You are viewing a plain text version of this content. The canonical link for it is here.
Posted to dev@nutch.apache.org by MyD <my...@googlemail.com> on 2010/01/08 04:12:37 UTC

Injecting URLs and define Inlink?

Dear Nutch developers:

Is there any way to inject URLs and define the inlink for those URLs? How
and where can I find the inlink from a certain URL?

Example:

We inject a URL www.example.com/john_doe.

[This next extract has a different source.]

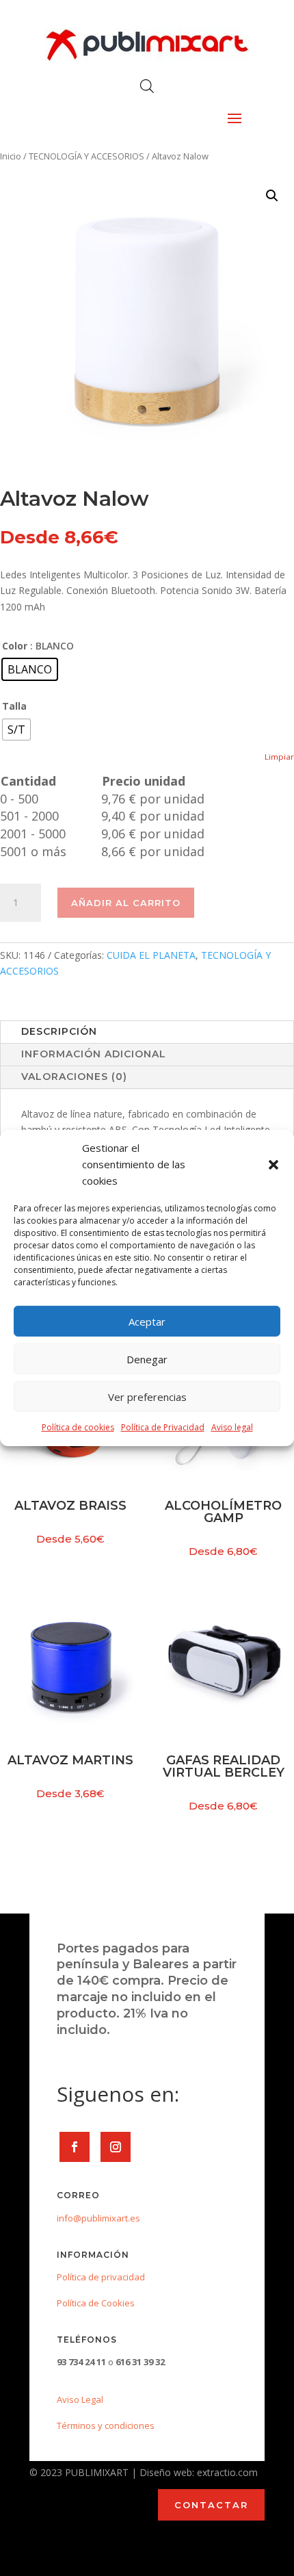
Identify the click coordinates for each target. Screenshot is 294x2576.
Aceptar (147, 1321)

We start the crawl and maybe we
are crawling the URL www.example.com/john_doe4.

*=> www.example.com/john_doe*
==> www.example.com/john_doe1
====> www.example.com/john_doe4
==> www.example.com/john_doe2
====> www.example.com/john_doe5
==> www.example.com/john_doe3
===>www.example.com/john_doe6

Is there any way to find the base (inlink) URL www.example.com/john_doe ???

Thanks in advance.

Cheers,
MyD

Re: Injecting URLs and define Inlink?

Posted by MyD <my...@googlemail.com>.
Sorry for the confusion, but I'd like to define the inlink for the URL:
www.example.com/john_doe. Let's say www.inlink.com. Is there a way to define
a inlink for a certain URL? If so how can I get the inlink for a certain
URL? Thanks in advance. Hope that clears everything.

Cheers,
MyD




On Fri, Jan 8, 2010 at 7:16 AM, xiao yang <ya...@gmail.com> wrote:

> What do you mean? You already know the url. Why do you want to find it?
>
> On Thu, Jan 7, 2010 at 7:12 PM, MyD <my...@googlemail.com> wrote:
> > Dear Nutch developers:
> > Is there any way to inject URLs and define the inlink for those URLs? How
> > and where can I find the inlink from a certain URL?
> > Example:
> > We inject a URL www.example.com/john_doe. We start the crawl and maybe
> we
> > are crawling the URL www.example.com/john_doe4.
> > => www.example.com/john_doe
> > ==> www.example.com/john_doe1
> > ====> www.example.com/john_doe4
> > ==> www.example.com/john_doe2
> > ====> www.example.com/john_doe5
> > ==> www.example.com/john_doe3
> > ===>www.example.com/john_doe6
> > Is there any way to find the base (inlink) URL www.example.com/john_doe???
> > Thanks in advance.
> > Cheers,
> > MyD
>

Re: Injecting URLs and define Inlink?

Posted by xiao yang <ya...@gmail.com>.
What do you mean? You already know the url. Why do you want to find it?

On Thu, Jan 7, 2010 at 7:12 PM, MyD <my...@googlemail.com> wrote:
> Dear Nutch developers:
> Is there any way to inject URLs and define the inlink for those URLs? How
> and where can I find the inlink from a certain URL?
> Example:
> We inject a URL www.example.com/john_doe. We start the crawl and maybe we
> are crawling the URL www.example.com/john_doe4.
> => www.example.com/john_doe
> ==> www.example.com/john_doe1
> ====> www.example.com/john_doe4
> ==> www.example.com/john_doe2
> ====> www.example.com/john_doe5
> ==> www.example.com/john_doe3
> ===>www.example.com/john_doe6
> Is there any way to find the base (inlink) URL www.example.com/john_doe ???
> Thanks in advance.
> Cheers,
> MyD